Make an exact copy of the listing below. Pictures stay out of it.

» **Dataset records**
++++++++++
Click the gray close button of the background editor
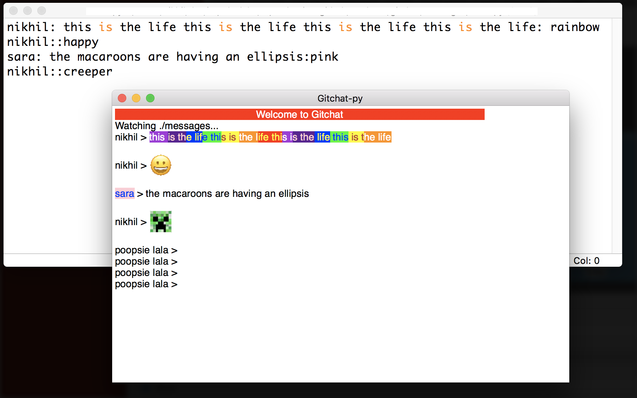 pos(13,11)
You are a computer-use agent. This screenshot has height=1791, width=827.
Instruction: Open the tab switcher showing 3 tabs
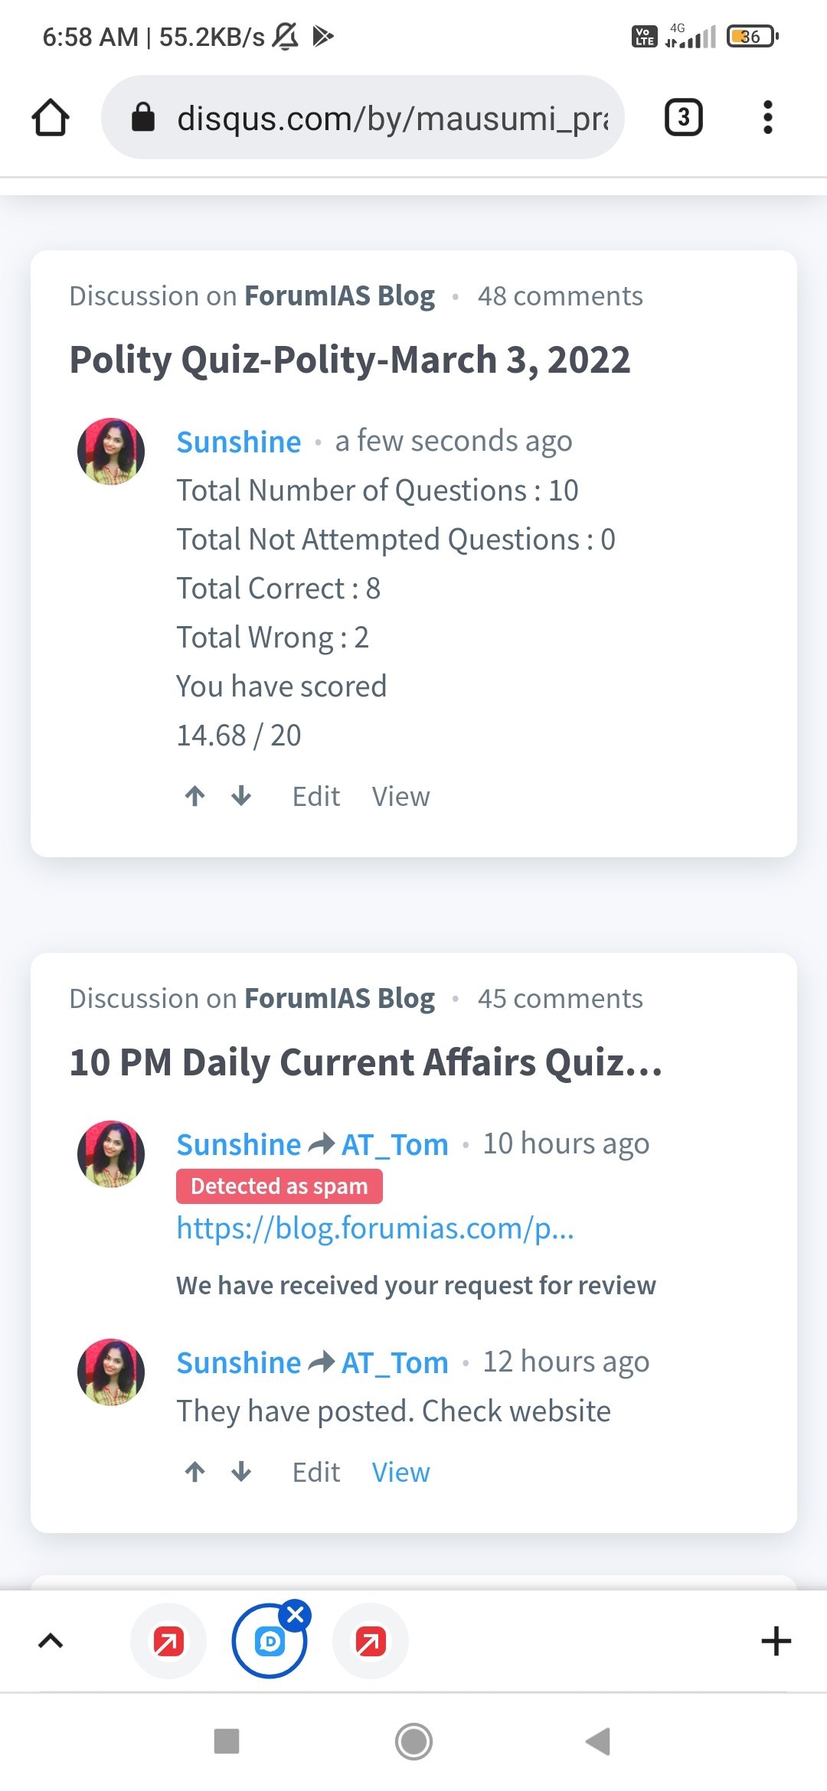click(x=683, y=118)
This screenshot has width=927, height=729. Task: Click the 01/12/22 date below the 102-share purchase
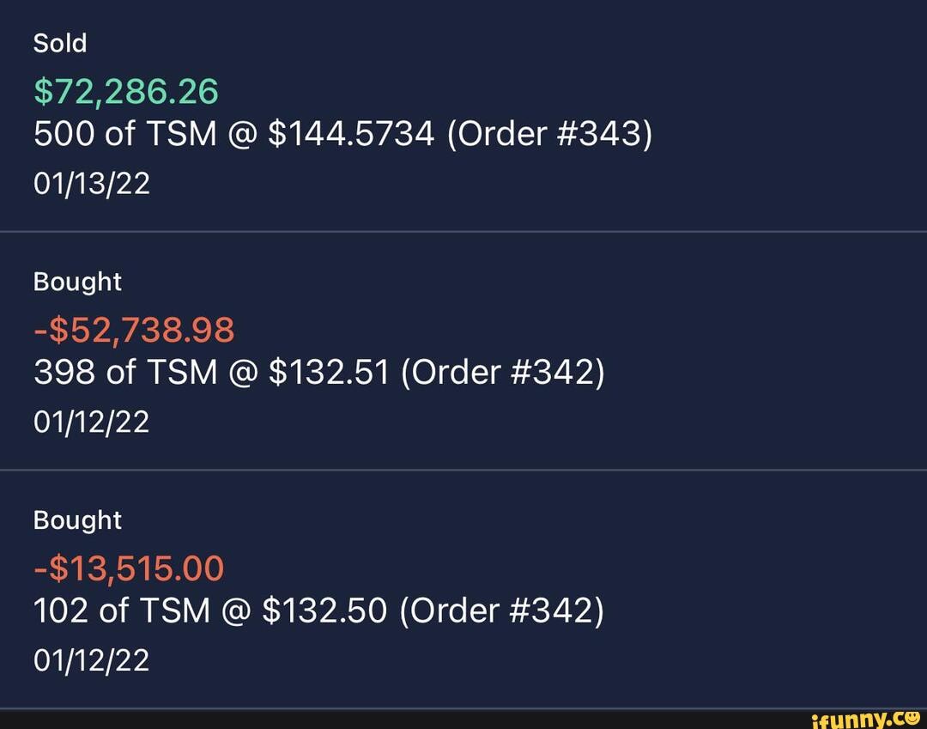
++++++++++
» **Written reply**
Click the gray close button of the background editor
 pos(13,11)
You are a computer-use agent. This screenshot has height=1791, width=827.
Instruction: Open the tab switcher showing 3 tabs
click(x=683, y=118)
This screenshot has width=927, height=729. Task: Click the 01/12/22 date below the 102-share purchase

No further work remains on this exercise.